- Born: Eliot Peter Phillip Dubock June 23, 1982 (age 43) London, England
- Genres: Hip hop; boom bap; R&B; soul;
- Occupations: Record producer; disc jockey; songwriter;

= Beat Butcha =

British record producer

Eliot Dubock, best known as Beat Butcha, is an English record producer, disc jockey and songwriter best known for his production work for SZA, The Carters, Brent Faiyaz, Dreamville, Banks, $uicideboy$, Tyler, the Creator, and various members of the New York-based Griselda Records hip-hop collective, among others.

==Beginnings==
Dubock began producing as a disc jockey at the age of 16 in Southeast London, which led to him crafting remixes for several hometown acts, including Jehst, Terra Firma, and more, as well as early production credits on rapper Braintax's 2006 album Panorama. Dubock next had a chance encounter with Brooklyn-based MC Pumpkinhead, who allowed Dubock to send several beats he had created, one of which became "Battering Bars" featuring rapper Sean Price. Price would contact Dubock directly a week later for additional productions, which were subsequently placed on Price's acclaimed project Mic Tyson.

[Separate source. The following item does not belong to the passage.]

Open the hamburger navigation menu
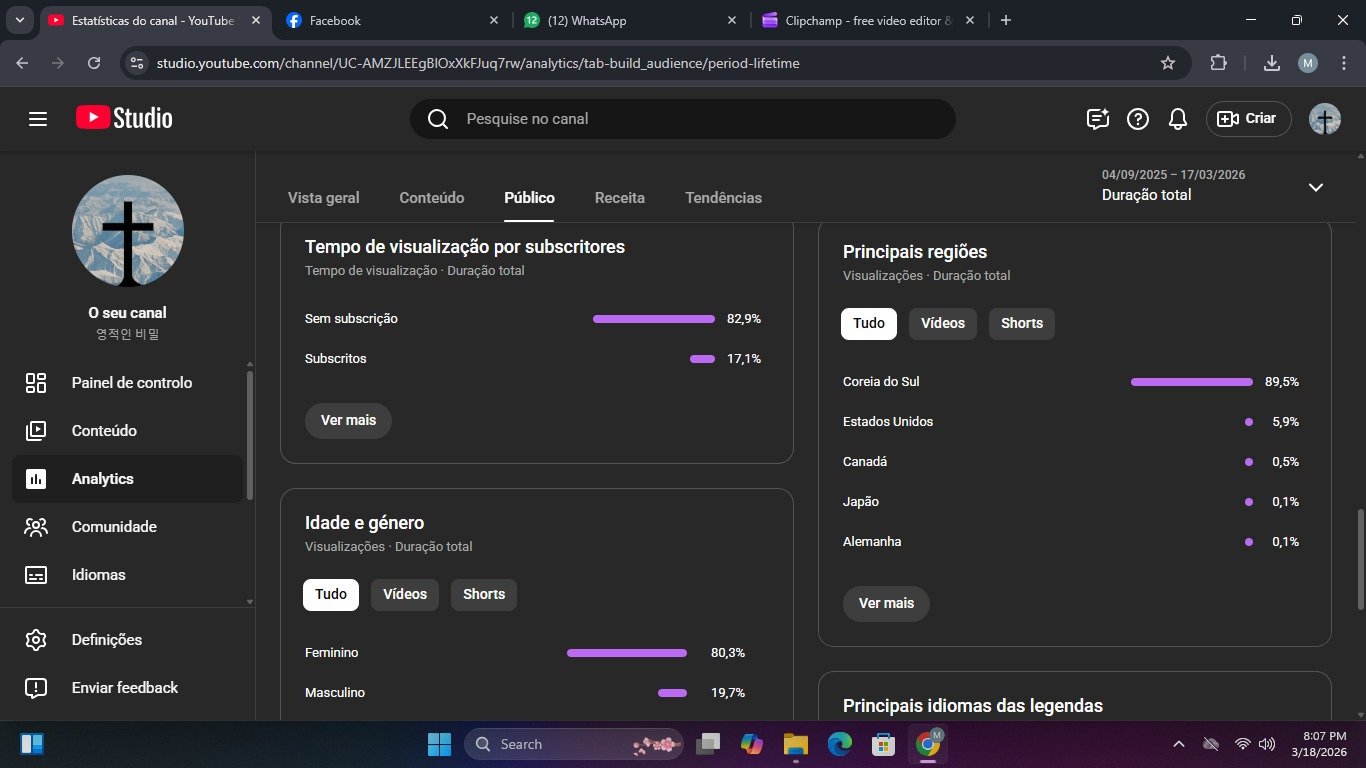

==Awards and nominations==

| Year | Ceremony | Award | Result | Ref |
|---|---|---|---|---|
| 2019 | 61st Annual Grammy Awards | Grammy Award for Best Urban Contemporary Album (Everything Is Love) ^{A} | Won |  |
| 2022 | 64th Annual Grammy Awards | Grammy Award for Best Rap Album (Call Me If You Get Lost) ^{B} | Won |  |

===Notes===
A. Winning producers in this category with less than a 50% album contribution are awarded with a Winner's Certificate.
B. Winning producers in this category with less than a 50% album contribution are awarded with a Winner's Certificate.